We just got a Tekky Toys Rising Reaper. It turns out it has a connection for a footpad. Our haunt is outdoors, so putting a pad on the ground (that says, "Step here!") isn't really what we want to do.

I tested the footpad input with a pushbutton, it seems that pressing the button activates the prop, and if you keep on pressing the button after it's been activated, it ignores you, goes through its routine, and then waits for another press of the button. Perfect!

It turns out I have a couple of unused Arduinos not tied up in projects, and the Parallax PIR was only ten bucks at Radio Shack.

Here's my question: What's the right setup? Do I need a small cheap relay to substitute for the footpad/pushbutton? It seems that it is:
PIR => Arduino => Relay => Footpad input.

Thanks in advance for any help!


----------



## HomeyDaClown (Oct 3, 2009)

Using an Arduino would work but it I think that would be overkill.

Scary Terry has a nice page on wiring up that PIR module to activate a prop just the way you asked.

Here:http://www.scary-terry.com/itw/pirsensor/pirsensor.htm


----------



## JeffHaas (Sep 7, 2010)

Thanks for the link! I haven't been to Scary Terry's page in ages, that's very useful.

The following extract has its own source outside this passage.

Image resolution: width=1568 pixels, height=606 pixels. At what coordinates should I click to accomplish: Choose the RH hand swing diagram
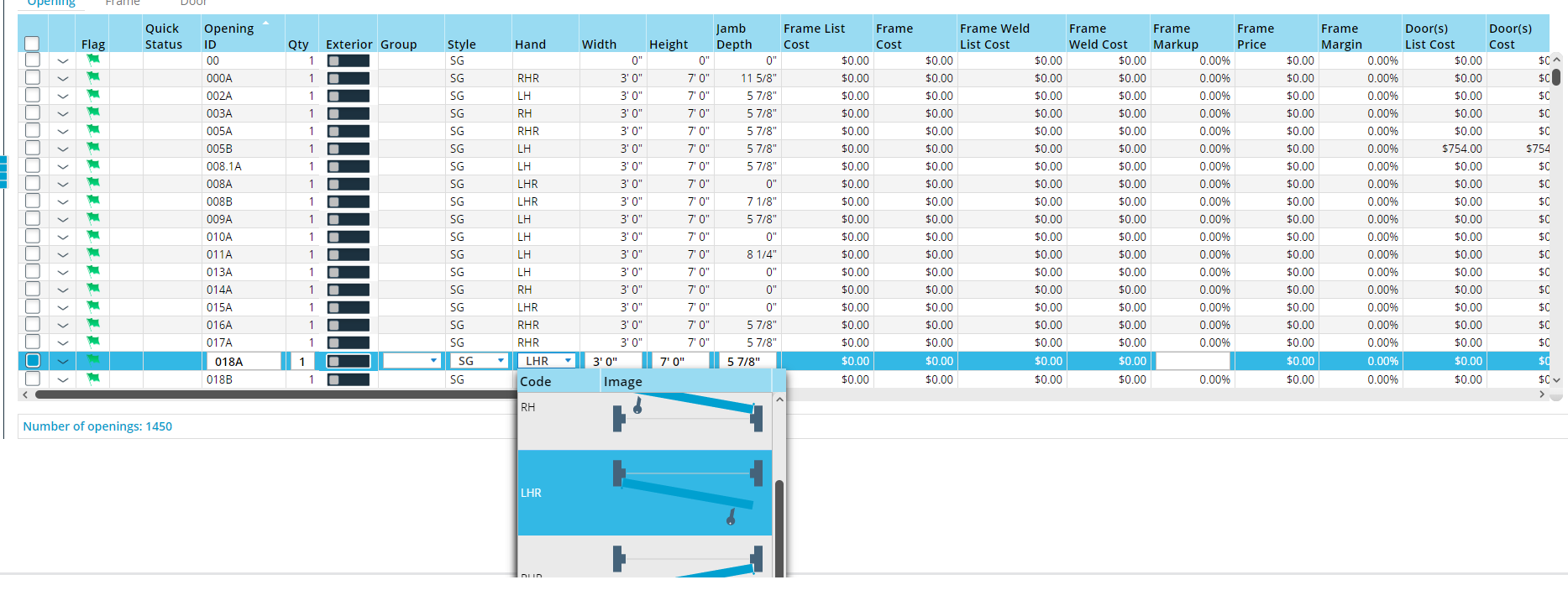click(685, 411)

I've got another more complicated set up that probably will need an Arduino, (trigger light effect, play sound, wait a minute, shut things off) but that will come next.


----------



## JeffHaas (Sep 7, 2010)

I found this web page explaining a solution for using an Arduino, a PIR and a relay to trigger mp3s:

http://halloweenjared.blogspot.com/2010/10/arduino-pir-and-mp3-oh-my.html

Easily adaptable for other projects. He's also got some other interesting projects there too.


----------